_Task brief_. Look through the data below for the string "computer", and copy every line where it turns up.
Segment Start: Data shown
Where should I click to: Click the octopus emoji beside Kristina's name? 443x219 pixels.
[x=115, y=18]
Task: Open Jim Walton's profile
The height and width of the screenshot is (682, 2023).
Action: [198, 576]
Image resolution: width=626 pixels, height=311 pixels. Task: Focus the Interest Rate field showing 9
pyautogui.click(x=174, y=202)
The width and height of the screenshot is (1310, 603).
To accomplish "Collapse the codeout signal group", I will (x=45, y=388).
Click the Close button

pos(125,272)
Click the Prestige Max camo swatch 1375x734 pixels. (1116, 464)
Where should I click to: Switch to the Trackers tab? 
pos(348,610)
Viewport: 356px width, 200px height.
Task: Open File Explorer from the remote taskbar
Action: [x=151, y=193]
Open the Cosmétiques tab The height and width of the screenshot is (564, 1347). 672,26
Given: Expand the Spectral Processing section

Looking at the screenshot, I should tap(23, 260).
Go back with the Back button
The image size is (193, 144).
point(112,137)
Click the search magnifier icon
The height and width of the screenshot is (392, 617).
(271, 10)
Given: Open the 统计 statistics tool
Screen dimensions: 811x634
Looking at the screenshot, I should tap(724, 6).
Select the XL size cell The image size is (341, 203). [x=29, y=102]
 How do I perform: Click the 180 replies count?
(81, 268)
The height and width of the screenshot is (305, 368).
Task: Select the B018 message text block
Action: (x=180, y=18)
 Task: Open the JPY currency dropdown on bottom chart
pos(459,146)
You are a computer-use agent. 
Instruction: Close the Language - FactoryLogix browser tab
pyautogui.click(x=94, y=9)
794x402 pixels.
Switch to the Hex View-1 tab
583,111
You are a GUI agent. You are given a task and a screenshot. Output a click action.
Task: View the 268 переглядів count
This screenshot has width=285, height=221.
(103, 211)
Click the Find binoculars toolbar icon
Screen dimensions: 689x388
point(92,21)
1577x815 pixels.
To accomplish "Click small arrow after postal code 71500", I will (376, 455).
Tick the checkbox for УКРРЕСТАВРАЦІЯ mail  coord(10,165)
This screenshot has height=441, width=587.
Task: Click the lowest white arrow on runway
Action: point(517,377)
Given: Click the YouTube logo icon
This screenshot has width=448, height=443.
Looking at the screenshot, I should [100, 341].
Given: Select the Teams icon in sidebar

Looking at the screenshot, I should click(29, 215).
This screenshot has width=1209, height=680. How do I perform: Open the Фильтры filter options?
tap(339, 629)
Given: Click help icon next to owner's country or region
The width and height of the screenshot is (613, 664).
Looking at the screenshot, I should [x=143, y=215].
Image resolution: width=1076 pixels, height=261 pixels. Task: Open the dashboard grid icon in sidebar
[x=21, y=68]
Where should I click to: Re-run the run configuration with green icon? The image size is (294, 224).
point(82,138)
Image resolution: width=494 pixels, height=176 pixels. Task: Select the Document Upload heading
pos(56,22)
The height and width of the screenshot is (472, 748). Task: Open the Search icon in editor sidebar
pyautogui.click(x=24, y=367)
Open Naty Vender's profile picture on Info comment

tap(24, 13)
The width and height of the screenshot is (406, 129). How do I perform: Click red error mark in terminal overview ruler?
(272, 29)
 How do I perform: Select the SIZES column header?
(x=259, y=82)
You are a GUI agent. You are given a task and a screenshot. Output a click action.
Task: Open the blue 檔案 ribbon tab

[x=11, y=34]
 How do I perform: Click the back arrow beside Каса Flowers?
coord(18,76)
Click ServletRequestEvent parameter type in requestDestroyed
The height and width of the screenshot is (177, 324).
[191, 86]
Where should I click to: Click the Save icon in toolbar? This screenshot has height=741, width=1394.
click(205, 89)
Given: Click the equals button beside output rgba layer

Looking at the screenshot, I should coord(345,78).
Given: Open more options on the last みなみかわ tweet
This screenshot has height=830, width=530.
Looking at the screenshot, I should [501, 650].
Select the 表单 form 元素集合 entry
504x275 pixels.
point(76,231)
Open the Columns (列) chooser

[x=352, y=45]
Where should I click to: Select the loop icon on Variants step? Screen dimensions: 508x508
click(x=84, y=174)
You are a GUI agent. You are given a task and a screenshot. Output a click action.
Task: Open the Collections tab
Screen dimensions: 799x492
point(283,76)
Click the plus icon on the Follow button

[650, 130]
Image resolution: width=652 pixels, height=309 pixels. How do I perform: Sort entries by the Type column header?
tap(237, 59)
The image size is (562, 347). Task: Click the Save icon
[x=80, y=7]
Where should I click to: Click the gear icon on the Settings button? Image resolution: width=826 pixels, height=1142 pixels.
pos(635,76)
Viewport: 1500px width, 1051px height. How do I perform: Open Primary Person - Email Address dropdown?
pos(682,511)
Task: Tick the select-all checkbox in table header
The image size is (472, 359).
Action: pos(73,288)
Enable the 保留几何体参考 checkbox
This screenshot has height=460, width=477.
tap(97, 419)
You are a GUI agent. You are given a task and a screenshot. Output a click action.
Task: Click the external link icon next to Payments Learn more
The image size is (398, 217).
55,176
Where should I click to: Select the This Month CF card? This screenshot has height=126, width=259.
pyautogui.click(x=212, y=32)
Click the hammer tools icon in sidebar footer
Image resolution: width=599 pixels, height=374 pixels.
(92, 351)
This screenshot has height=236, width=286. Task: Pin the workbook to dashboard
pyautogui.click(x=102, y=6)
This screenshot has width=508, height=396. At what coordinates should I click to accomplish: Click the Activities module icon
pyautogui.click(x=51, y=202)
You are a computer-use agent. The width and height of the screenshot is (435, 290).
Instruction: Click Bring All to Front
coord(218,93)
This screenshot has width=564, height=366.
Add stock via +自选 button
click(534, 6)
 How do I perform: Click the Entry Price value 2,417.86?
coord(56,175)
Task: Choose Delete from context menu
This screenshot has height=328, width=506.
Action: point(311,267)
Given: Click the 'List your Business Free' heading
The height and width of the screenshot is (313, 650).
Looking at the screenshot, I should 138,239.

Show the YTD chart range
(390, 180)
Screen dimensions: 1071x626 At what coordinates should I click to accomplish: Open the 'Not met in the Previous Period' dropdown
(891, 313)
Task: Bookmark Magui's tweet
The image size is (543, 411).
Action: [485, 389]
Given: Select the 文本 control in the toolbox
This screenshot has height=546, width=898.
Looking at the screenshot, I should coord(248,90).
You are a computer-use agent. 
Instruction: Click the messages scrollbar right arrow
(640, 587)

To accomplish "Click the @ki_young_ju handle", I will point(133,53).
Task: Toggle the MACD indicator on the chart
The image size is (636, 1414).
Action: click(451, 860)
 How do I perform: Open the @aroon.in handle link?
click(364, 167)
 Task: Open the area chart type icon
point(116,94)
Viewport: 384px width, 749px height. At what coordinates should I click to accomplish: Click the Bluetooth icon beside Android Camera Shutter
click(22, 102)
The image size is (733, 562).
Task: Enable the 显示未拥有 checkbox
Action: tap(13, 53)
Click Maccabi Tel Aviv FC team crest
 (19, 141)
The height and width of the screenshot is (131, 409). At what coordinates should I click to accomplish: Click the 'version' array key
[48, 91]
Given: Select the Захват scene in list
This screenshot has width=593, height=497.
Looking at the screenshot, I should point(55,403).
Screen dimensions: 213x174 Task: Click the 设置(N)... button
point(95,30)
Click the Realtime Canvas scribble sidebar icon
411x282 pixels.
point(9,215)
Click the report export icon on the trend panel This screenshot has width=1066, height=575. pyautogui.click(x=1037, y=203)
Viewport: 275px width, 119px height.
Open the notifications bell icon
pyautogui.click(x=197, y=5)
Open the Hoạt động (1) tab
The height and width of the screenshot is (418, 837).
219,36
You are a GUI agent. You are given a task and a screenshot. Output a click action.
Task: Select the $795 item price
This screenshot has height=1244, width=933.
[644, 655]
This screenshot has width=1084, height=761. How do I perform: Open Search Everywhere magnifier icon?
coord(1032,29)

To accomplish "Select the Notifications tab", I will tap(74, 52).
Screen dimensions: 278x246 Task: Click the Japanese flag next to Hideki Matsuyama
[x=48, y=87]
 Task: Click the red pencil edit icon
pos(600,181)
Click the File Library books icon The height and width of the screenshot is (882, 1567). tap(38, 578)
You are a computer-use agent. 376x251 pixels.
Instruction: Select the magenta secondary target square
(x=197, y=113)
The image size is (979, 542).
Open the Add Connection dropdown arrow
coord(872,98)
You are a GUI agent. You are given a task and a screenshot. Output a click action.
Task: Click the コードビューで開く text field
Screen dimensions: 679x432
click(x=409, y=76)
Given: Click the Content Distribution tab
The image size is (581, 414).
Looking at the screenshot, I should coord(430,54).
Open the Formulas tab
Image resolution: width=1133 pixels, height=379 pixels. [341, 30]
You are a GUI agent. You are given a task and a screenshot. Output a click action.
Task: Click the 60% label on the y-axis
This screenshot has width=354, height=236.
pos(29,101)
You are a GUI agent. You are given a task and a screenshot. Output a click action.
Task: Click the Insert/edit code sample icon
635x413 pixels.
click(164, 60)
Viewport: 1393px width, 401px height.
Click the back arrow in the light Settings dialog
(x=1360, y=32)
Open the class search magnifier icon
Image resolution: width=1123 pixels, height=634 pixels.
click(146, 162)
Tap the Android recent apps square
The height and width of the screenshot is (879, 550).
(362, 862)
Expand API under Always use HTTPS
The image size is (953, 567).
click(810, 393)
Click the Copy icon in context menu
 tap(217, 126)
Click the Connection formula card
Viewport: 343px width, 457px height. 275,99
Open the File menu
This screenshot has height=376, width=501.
Segment End: Data shown
_Solved problem_.
You are a computer-use agent. 
You are a computer-use agent. The width and height of the screenshot is (435, 290).
You are a computer-use agent. 
You are a computer-use agent. 376x251 pixels.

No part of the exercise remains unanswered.